[Pixel coordinate grounding data]
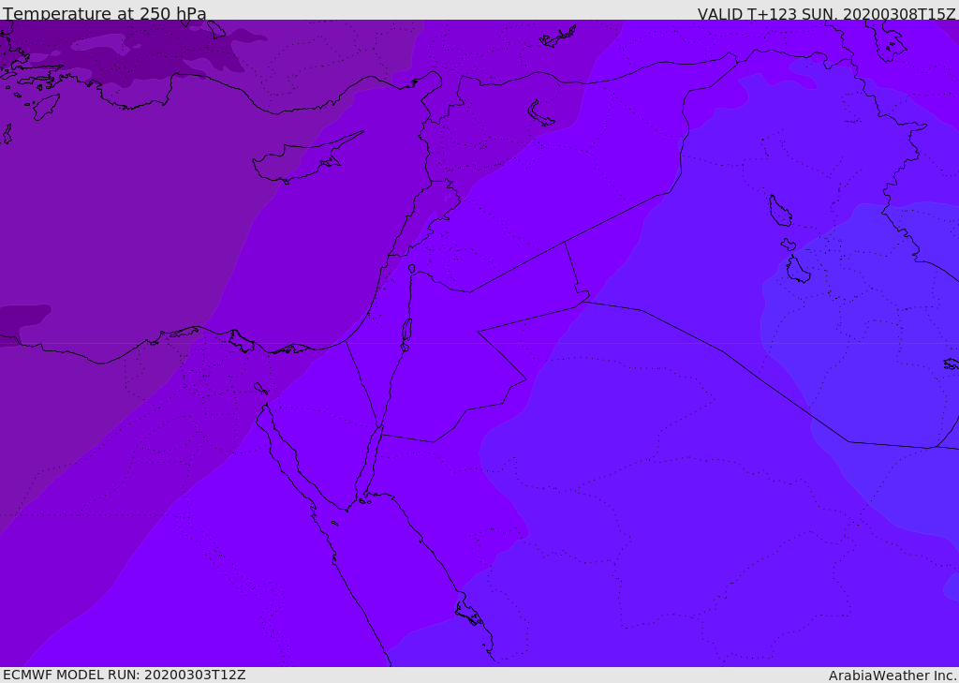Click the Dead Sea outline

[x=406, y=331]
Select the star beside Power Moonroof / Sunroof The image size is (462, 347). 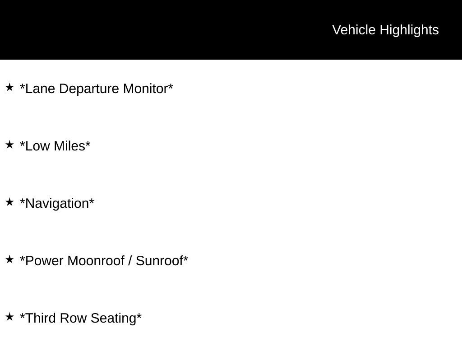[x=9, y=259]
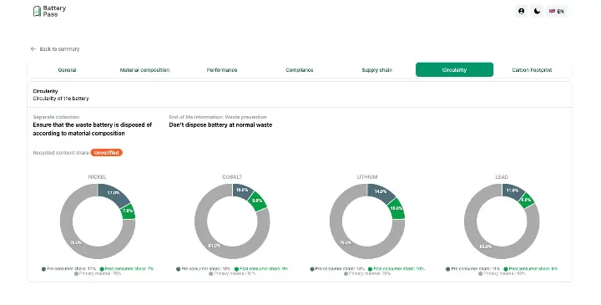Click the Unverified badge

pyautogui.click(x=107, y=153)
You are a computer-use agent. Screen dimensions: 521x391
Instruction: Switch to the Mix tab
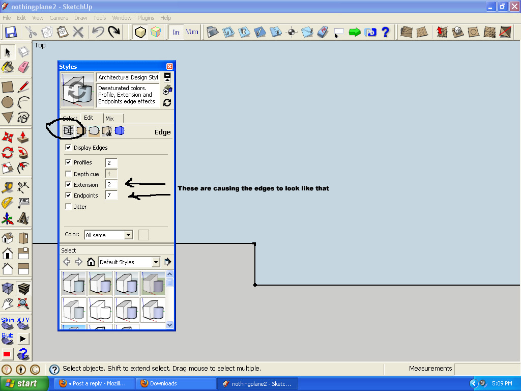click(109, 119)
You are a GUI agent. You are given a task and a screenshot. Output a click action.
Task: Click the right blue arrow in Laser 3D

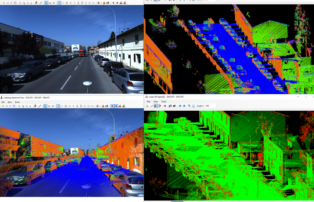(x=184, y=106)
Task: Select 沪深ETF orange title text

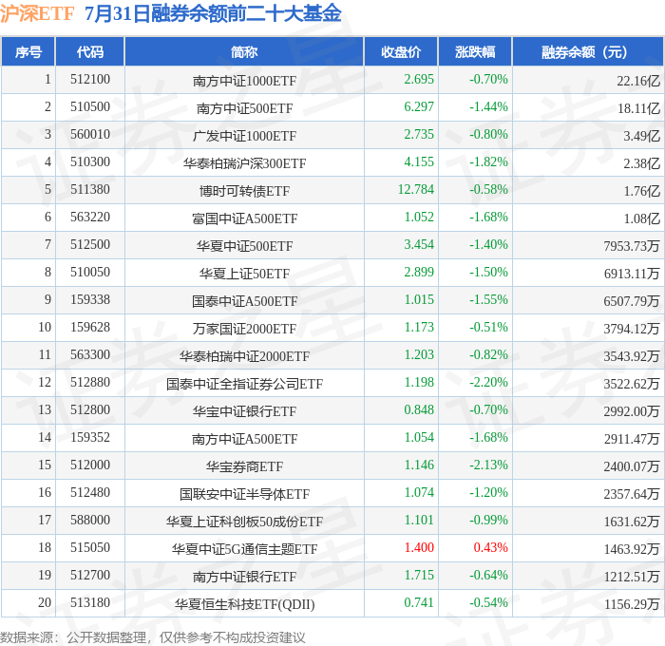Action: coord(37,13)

==

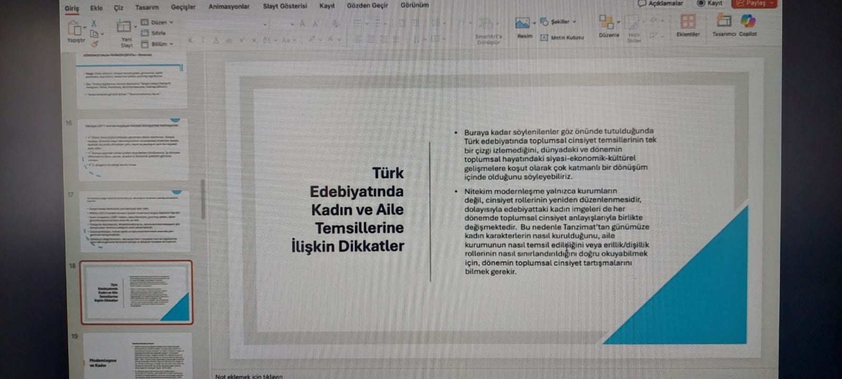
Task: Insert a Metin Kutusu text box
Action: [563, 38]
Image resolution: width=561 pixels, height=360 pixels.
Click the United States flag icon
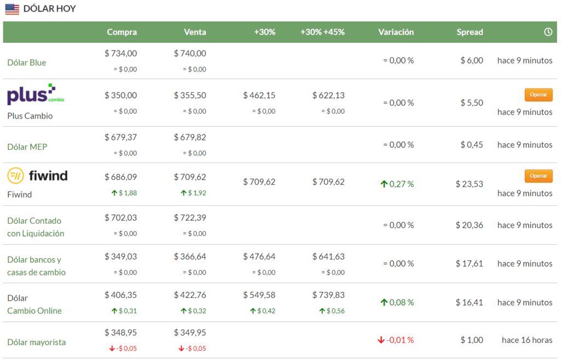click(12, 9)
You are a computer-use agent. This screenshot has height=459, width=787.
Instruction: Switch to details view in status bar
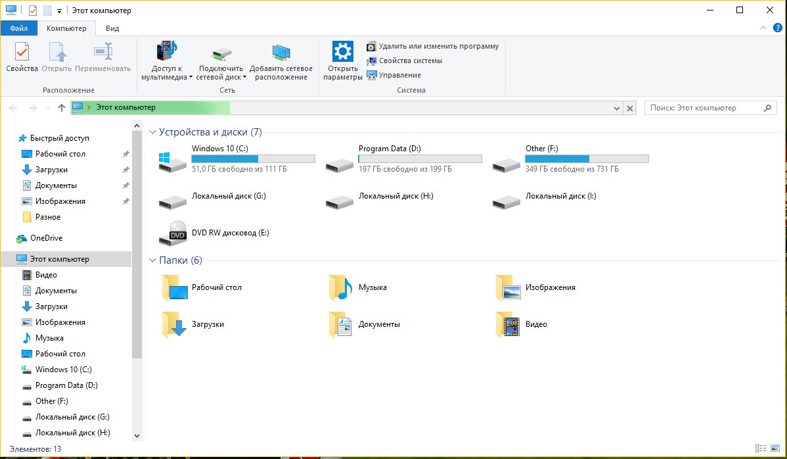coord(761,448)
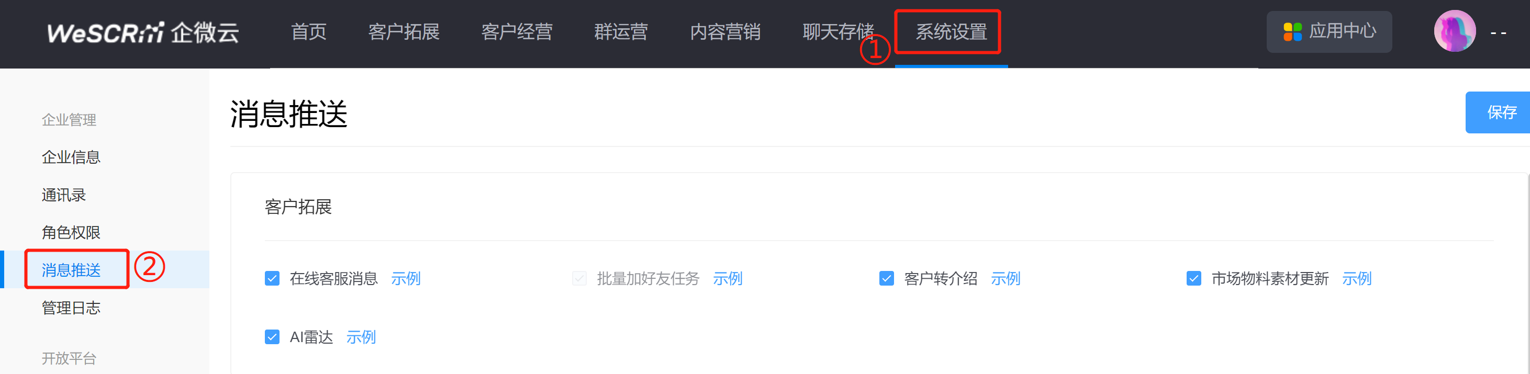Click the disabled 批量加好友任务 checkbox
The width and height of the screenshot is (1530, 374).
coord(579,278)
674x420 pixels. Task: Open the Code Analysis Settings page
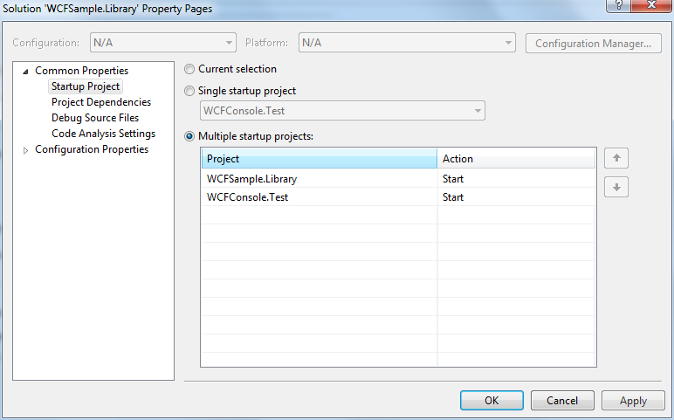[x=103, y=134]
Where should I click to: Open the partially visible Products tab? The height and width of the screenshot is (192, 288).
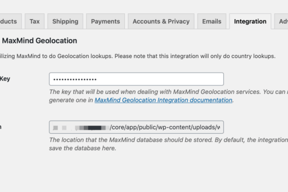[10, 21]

→ HOW TO COMPLETE THIS TASK
The lines to copy are those in the records above containing the word "agent".

→ ANSWER BELOW
You are a computer-use agent. Screen dimensions: 521x391
You are a GUI agent. You are given a task and a screenshot. Output a click action.
You are a computer-use agent. This screenshot has height=459, width=787.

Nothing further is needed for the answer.